→ **Record list**:
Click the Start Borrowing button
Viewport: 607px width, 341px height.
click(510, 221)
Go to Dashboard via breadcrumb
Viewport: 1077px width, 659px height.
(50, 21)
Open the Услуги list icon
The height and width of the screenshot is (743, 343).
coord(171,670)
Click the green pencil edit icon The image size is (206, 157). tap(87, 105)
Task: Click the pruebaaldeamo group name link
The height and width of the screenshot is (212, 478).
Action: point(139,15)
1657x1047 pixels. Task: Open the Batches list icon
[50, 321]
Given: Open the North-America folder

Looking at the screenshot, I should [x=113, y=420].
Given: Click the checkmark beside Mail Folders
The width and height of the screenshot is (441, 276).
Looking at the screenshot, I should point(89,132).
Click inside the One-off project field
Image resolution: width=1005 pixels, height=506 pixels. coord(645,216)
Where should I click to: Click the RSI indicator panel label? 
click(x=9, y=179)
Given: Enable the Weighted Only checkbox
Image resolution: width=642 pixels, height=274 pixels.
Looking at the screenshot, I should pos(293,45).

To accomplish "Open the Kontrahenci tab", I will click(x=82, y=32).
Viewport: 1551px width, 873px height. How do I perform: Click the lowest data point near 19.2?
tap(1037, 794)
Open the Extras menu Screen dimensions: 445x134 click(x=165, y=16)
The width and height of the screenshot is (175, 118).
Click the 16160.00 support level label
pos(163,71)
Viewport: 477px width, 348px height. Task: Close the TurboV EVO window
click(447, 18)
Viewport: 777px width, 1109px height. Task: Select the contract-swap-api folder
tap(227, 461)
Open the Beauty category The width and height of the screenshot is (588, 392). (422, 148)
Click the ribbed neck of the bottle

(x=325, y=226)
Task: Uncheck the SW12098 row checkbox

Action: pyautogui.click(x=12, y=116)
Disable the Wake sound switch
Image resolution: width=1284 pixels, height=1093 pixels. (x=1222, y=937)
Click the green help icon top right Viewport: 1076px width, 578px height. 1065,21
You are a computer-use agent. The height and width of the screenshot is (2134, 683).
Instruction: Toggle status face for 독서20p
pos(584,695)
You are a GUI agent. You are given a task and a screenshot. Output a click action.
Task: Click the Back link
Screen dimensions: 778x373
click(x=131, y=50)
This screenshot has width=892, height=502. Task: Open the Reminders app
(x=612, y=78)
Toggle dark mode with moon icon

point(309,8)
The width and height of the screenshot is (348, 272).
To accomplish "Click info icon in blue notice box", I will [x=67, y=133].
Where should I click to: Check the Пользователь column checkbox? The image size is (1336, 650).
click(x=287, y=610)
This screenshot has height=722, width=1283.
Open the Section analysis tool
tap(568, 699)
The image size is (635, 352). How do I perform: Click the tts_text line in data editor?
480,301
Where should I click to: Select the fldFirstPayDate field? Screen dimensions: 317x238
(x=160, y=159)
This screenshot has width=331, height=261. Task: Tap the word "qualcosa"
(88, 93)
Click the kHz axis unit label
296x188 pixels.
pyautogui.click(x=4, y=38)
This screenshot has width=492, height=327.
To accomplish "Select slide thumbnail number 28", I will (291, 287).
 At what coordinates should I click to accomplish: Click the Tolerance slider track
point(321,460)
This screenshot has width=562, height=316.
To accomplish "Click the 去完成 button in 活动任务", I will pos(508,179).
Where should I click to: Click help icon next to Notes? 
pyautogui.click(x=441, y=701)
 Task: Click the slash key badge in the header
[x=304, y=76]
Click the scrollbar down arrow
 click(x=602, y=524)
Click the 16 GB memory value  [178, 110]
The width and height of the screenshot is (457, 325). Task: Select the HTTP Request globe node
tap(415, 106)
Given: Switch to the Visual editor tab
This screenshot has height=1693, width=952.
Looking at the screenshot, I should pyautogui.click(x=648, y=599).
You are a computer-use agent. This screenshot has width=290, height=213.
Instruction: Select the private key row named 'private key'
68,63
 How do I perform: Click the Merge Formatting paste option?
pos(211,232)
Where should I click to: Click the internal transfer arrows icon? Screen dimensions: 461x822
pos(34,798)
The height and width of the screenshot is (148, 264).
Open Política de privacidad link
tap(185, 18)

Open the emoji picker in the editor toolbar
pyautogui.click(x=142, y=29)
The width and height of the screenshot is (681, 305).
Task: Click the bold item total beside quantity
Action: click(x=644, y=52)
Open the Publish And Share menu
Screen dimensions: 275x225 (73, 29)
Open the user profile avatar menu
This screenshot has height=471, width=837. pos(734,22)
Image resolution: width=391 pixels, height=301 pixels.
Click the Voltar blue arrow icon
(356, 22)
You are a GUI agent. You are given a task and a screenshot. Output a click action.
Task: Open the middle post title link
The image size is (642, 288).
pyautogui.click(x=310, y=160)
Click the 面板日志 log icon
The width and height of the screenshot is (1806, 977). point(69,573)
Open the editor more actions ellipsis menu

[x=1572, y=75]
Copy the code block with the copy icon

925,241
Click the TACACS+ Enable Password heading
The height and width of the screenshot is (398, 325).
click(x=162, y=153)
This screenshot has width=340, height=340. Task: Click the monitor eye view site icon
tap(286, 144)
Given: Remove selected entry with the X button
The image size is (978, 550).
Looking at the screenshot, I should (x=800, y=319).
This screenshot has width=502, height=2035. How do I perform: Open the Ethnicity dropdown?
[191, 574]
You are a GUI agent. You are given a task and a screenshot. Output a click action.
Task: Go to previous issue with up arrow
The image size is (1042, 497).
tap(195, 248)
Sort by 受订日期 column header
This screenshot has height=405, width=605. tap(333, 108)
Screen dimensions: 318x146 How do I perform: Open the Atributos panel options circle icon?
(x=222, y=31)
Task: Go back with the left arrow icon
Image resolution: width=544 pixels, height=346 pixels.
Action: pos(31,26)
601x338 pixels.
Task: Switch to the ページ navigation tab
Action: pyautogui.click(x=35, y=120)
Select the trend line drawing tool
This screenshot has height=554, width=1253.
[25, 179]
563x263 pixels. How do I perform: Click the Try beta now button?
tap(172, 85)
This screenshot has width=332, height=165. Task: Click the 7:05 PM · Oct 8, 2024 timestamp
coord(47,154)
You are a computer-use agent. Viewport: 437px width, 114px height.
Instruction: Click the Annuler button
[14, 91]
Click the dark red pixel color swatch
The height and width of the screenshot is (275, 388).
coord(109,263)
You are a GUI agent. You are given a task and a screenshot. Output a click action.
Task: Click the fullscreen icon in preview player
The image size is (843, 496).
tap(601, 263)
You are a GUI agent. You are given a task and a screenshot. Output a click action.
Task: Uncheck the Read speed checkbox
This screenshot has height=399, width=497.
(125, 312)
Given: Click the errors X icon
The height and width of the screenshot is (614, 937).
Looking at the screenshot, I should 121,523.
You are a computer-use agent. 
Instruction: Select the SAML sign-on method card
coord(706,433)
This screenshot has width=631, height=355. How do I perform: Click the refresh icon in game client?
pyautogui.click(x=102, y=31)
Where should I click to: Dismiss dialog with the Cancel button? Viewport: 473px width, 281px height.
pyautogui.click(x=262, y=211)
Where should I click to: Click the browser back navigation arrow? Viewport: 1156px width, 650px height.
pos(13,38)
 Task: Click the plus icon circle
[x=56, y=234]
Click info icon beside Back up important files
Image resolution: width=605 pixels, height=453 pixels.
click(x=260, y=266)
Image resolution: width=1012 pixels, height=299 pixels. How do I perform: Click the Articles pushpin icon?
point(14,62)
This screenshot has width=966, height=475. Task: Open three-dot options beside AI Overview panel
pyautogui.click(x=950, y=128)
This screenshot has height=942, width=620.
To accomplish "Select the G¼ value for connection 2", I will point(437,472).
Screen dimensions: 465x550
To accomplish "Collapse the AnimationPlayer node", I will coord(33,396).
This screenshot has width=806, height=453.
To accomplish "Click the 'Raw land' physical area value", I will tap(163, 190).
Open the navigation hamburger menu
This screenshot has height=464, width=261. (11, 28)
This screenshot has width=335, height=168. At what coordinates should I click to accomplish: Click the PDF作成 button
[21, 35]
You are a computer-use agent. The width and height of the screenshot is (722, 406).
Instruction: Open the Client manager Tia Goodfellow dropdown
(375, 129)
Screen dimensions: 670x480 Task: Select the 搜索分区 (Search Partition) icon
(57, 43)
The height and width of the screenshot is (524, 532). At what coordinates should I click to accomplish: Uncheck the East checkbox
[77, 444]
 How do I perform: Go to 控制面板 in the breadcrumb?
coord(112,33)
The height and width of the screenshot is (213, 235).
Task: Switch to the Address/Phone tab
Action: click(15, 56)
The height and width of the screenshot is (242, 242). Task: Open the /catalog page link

→ **Written request**: Rewrite the rows above as a JSON list of strings, one string per line and no entries for blank lines, starting at the first line of the rows and ending at the line containing "Looking at the screenshot, I should [x=113, y=420].", both included.

→ **Finished task**:
[
  "Click the Start Borrowing button",
  "Viewport: 607px width, 341px height.",
  "click(510, 221)",
  "Go to Dashboard via breadcrumb",
  "Viewport: 1077px width, 659px height.",
  "(50, 21)",
  "Open the Услуги list icon",
  "The height and width of the screenshot is (743, 343).",
  "coord(171,670)",
  "Click the green pencil edit icon The image size is (206, 157). tap(87, 105)",
  "Task: Click the pruebaaldeamo group name link",
  "The height and width of the screenshot is (212, 478).",
  "Action: point(139,15)",
  "1657x1047 pixels. Task: Open the Batches list icon",
  "[50, 321]",
  "Given: Open the North-America folder",
  "Looking at the screenshot, I should [x=113, y=420]."
]